> Work order: From the records below, output exactly the lines running from the line containing "Task: Click the zoom" through the line containing "Given: Click the 83.7K view count number", and no others.

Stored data

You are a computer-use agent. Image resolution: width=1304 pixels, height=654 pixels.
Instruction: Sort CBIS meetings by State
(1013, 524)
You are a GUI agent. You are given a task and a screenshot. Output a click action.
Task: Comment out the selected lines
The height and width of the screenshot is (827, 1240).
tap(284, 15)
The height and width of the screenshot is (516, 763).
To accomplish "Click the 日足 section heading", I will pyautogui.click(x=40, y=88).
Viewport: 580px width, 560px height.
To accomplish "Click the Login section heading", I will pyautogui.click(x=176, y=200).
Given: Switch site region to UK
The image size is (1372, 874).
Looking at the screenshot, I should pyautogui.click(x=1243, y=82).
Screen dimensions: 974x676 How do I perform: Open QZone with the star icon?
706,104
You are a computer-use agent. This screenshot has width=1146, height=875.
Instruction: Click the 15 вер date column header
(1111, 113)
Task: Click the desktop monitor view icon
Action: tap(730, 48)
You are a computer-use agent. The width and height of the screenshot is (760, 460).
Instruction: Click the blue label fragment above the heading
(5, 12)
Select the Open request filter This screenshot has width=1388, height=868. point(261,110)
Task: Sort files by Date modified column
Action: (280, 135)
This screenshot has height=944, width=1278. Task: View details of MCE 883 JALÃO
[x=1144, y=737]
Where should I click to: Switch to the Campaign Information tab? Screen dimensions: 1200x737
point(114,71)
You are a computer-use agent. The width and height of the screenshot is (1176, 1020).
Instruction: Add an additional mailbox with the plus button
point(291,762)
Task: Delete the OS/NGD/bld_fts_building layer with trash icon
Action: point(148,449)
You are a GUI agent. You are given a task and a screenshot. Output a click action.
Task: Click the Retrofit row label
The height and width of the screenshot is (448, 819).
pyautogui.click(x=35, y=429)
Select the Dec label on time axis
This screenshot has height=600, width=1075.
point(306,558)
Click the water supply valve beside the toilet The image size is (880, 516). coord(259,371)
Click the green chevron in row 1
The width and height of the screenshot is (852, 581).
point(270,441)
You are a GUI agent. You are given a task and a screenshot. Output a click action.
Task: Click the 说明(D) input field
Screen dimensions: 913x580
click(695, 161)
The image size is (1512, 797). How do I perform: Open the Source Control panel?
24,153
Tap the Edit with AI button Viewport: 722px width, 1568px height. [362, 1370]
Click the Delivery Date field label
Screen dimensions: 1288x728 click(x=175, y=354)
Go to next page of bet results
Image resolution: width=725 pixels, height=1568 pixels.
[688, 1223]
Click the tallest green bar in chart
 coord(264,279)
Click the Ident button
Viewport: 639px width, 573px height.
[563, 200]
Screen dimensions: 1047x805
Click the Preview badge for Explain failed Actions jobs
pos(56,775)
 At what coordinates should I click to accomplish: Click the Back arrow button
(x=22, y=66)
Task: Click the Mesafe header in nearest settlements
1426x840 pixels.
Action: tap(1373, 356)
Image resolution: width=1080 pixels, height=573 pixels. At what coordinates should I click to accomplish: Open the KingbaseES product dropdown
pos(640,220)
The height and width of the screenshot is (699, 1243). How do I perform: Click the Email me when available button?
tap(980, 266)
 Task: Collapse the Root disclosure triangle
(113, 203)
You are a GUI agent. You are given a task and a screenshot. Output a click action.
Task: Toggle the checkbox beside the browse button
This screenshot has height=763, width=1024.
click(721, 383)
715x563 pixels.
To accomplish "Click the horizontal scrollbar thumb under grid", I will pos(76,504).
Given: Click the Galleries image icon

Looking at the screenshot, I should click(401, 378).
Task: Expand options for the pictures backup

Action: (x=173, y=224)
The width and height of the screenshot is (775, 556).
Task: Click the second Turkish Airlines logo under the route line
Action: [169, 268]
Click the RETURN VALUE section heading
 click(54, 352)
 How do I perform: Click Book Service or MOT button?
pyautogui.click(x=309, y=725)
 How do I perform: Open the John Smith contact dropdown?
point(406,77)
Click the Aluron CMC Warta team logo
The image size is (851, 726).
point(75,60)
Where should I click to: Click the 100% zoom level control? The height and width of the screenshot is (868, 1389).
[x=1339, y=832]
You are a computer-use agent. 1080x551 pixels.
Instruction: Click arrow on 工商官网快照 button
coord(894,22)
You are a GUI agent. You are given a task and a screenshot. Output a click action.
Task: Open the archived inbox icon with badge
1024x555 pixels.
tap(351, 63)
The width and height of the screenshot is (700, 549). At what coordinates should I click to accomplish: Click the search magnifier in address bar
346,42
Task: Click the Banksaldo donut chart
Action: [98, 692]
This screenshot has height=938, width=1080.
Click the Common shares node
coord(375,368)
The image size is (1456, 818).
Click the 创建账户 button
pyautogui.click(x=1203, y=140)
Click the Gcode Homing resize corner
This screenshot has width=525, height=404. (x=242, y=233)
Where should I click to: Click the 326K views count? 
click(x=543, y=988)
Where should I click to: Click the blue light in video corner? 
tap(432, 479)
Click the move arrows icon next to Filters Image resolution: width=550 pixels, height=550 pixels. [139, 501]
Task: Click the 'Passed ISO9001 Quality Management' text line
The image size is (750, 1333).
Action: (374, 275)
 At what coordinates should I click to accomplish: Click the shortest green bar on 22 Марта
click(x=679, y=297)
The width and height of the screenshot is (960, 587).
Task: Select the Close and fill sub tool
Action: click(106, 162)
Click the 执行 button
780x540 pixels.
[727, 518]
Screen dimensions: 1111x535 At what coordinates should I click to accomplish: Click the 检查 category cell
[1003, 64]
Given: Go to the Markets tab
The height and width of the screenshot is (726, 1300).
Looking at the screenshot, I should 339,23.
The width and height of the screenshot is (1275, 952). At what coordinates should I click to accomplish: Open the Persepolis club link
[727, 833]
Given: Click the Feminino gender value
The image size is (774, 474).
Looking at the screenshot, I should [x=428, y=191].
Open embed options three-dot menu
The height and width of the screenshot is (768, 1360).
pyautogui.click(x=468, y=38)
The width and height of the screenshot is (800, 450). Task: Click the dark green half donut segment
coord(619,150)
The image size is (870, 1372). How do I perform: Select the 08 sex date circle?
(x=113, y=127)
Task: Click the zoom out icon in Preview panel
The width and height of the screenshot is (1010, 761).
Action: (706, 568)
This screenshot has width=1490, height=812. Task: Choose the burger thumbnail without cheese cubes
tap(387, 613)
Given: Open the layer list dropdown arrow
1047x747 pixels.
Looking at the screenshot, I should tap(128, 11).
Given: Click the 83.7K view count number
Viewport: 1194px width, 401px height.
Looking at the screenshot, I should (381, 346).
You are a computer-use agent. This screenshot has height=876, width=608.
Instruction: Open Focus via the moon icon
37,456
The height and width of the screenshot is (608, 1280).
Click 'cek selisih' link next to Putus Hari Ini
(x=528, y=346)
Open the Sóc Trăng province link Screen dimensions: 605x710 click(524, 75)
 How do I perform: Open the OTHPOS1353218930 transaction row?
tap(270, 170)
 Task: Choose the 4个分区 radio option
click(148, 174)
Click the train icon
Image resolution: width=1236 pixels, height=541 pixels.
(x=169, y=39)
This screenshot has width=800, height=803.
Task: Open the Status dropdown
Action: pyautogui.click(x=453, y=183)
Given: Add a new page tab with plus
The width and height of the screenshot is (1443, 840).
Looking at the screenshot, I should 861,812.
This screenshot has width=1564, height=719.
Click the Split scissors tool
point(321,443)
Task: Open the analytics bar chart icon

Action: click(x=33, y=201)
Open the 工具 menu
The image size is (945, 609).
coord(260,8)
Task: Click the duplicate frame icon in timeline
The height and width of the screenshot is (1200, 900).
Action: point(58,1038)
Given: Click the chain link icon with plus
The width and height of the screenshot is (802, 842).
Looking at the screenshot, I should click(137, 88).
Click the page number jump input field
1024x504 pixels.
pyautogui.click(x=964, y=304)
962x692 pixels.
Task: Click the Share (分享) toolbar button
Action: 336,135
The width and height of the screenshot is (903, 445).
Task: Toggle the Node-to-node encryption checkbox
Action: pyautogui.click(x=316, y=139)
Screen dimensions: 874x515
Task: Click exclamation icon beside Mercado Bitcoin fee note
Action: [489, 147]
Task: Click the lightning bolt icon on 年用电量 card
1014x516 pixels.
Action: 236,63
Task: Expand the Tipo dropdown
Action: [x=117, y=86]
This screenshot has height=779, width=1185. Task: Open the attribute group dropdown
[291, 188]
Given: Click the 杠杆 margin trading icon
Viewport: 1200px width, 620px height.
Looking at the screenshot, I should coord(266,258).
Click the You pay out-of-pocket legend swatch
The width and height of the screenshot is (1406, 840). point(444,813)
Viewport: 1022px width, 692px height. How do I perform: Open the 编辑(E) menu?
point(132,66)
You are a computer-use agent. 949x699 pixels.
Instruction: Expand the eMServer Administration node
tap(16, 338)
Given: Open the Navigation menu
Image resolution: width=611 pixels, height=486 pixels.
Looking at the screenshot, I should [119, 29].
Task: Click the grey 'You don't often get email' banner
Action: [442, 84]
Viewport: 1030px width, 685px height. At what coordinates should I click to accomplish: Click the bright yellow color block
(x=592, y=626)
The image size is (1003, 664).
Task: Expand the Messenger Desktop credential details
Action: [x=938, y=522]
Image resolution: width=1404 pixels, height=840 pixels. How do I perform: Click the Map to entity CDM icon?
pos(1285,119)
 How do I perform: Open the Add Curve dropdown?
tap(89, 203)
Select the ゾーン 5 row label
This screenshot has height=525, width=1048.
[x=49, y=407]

> Answer box:
Task: Click the zoom out icon in Preview panel
The width and height of the screenshot is (1010, 761).
Action: (706, 568)
This screenshot has width=1490, height=812. Task: Choose the burger thumbnail without cheese cubes
tap(387, 613)
Given: Open the layer list dropdown arrow
1047x747 pixels.
Looking at the screenshot, I should tap(128, 11).
Given: Click the 83.7K view count number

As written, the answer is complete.